• [Set task]:
Rewrite the material below so that every "GUI agent" becomes "interface assistant", with everything else left unchanged.

• [Data section]:
•••••

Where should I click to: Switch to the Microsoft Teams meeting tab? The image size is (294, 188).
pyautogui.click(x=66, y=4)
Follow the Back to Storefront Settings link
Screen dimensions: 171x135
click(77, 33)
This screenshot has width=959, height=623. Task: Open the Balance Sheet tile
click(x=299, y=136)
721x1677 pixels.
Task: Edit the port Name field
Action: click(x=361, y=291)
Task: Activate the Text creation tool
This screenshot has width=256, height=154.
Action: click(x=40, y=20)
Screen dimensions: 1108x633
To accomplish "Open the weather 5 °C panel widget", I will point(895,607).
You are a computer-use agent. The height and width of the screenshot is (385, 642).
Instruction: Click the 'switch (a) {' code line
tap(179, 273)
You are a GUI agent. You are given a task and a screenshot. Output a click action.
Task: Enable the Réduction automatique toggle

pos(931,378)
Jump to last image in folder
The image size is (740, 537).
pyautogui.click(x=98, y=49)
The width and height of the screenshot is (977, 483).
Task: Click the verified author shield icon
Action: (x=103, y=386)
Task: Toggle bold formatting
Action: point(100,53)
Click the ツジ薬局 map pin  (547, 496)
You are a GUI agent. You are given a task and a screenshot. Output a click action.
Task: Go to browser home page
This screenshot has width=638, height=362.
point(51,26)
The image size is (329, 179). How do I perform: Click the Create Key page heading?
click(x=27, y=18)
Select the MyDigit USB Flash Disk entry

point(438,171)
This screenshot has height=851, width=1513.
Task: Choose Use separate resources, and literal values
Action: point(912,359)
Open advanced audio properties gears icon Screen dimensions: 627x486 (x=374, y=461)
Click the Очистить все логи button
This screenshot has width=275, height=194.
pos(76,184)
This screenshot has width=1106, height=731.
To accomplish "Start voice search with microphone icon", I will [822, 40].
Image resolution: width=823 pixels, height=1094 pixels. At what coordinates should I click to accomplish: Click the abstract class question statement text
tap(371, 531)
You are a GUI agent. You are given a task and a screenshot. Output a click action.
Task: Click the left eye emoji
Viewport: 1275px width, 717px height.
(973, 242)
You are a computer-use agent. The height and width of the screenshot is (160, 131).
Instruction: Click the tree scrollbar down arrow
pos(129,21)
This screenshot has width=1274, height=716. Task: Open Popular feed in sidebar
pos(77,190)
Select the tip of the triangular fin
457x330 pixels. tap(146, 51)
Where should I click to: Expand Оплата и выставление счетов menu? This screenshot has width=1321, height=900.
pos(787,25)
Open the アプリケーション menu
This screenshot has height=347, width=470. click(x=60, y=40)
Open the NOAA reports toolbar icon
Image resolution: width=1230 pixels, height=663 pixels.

•••••

• [The output]:
Where should I click to: Switch to the Microsoft Teams meeting tab? The image size is (294, 188).
pyautogui.click(x=66, y=4)
Follow the Back to Storefront Settings link
Screen dimensions: 171x135
click(77, 33)
This screenshot has width=959, height=623. Task: Open the Balance Sheet tile
click(x=299, y=136)
721x1677 pixels.
Task: Edit the port Name field
Action: click(x=361, y=291)
Task: Activate the Text creation tool
This screenshot has width=256, height=154.
Action: click(x=40, y=20)
Screen dimensions: 1108x633
To accomplish "Open the weather 5 °C panel widget", I will point(895,607).
You are a computer-use agent. The height and width of the screenshot is (385, 642).
Instruction: Click the 'switch (a) {' code line
tap(179, 273)
You are a interface assistant. You are given a task and a screenshot. Output a click action.
Task: Enable the Réduction automatique toggle

pos(931,378)
Jump to last image in folder
The image size is (740, 537).
pyautogui.click(x=98, y=49)
The width and height of the screenshot is (977, 483).
Task: Click the verified author shield icon
Action: (x=103, y=386)
Task: Toggle bold formatting
Action: point(100,53)
Click the ツジ薬局 map pin  (547, 496)
You are a interface assistant. You are given a task and a screenshot. Output a click action.
Task: Go to browser home page
This screenshot has width=638, height=362.
point(51,26)
The image size is (329, 179). How do I perform: Click the Create Key page heading?
click(x=27, y=18)
Select the MyDigit USB Flash Disk entry

point(438,171)
This screenshot has height=851, width=1513.
Task: Choose Use separate resources, and literal values
Action: point(912,359)
Open advanced audio properties gears icon Screen dimensions: 627x486 (x=374, y=461)
Click the Очистить все логи button
This screenshot has width=275, height=194.
pos(76,184)
This screenshot has width=1106, height=731.
To accomplish "Start voice search with microphone icon", I will [822, 40].
Image resolution: width=823 pixels, height=1094 pixels. At what coordinates should I click to accomplish: Click the abstract class question statement text
tap(371, 531)
You are a interface assistant. You are given a task and a screenshot. Output a click action.
Task: Click the left eye emoji
Viewport: 1275px width, 717px height.
(973, 242)
You are a computer-use agent. The height and width of the screenshot is (160, 131).
Instruction: Click the tree scrollbar down arrow
pos(129,21)
This screenshot has width=1274, height=716. Task: Open Popular feed in sidebar
pos(77,190)
Select the tip of the triangular fin
457x330 pixels. tap(146, 51)
Where should I click to: Expand Оплата и выставление счетов menu? This screenshot has width=1321, height=900.
pos(787,25)
Open the アプリケーション menu
This screenshot has height=347, width=470. click(x=60, y=40)
Open the NOAA reports toolbar icon
Image resolution: width=1230 pixels, height=663 pixels.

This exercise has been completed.